- _Data listing_
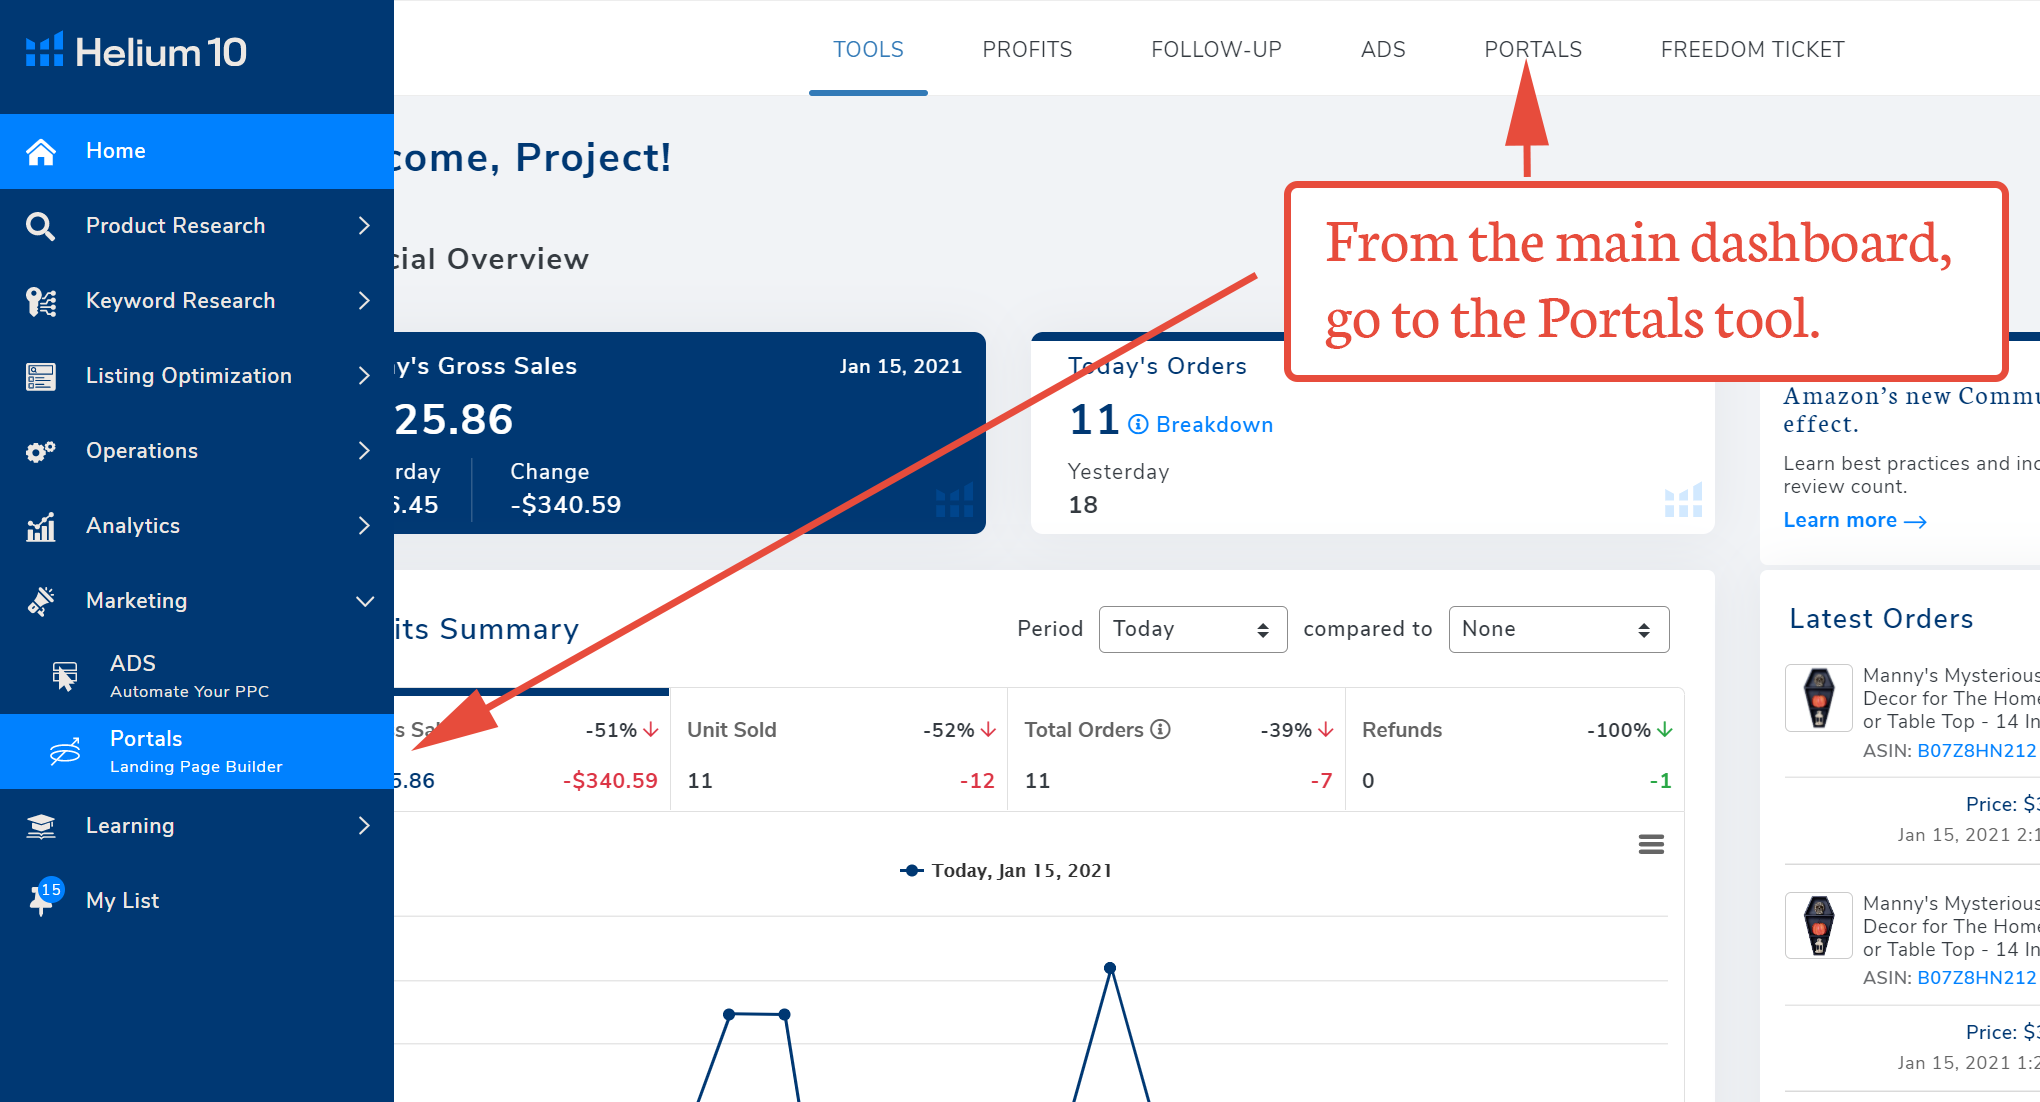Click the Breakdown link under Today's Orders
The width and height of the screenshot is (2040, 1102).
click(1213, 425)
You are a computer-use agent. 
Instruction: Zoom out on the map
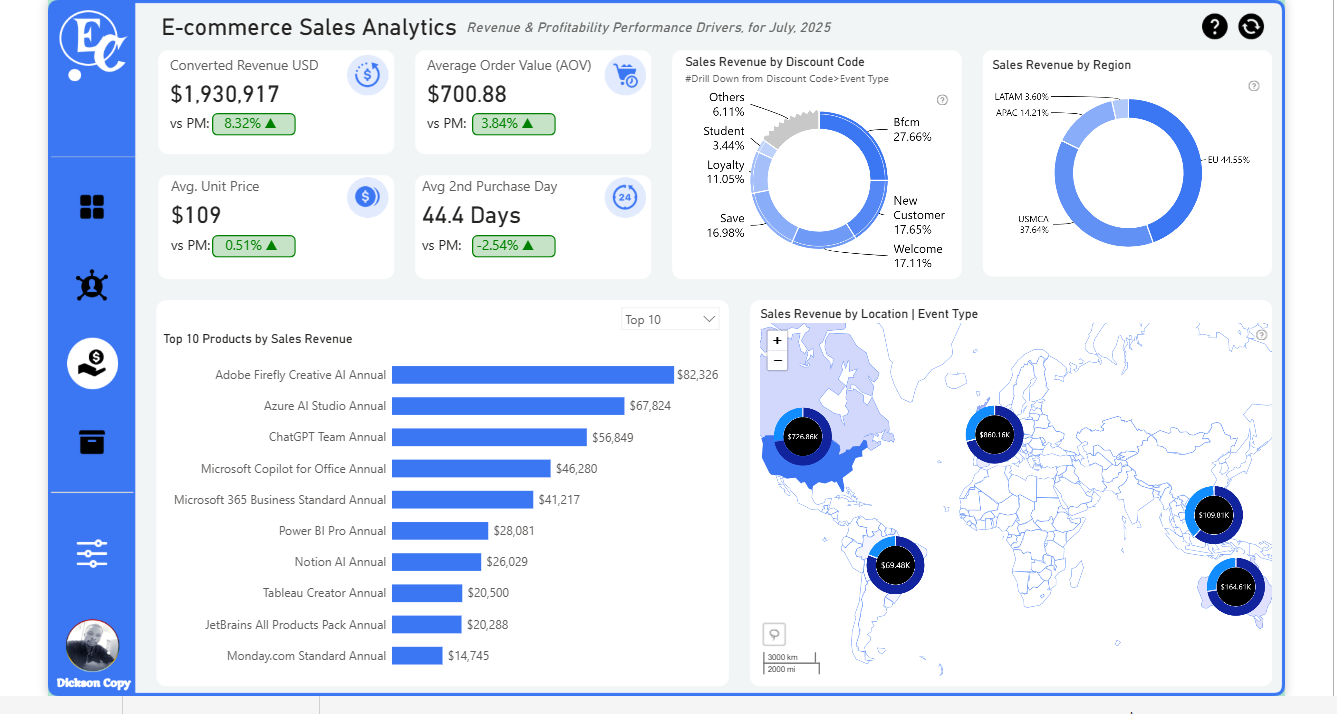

- _The task_
Rewrite the records from the line with "You are a computer-use agent." through the end, replacing "Zoom out" with "Zoom in" and keeping everything else unchanged. Leave the pictures out of your answer.

- _Answer to the exercise_
You are a computer-use agent. 
Instruction: Zoom in on the map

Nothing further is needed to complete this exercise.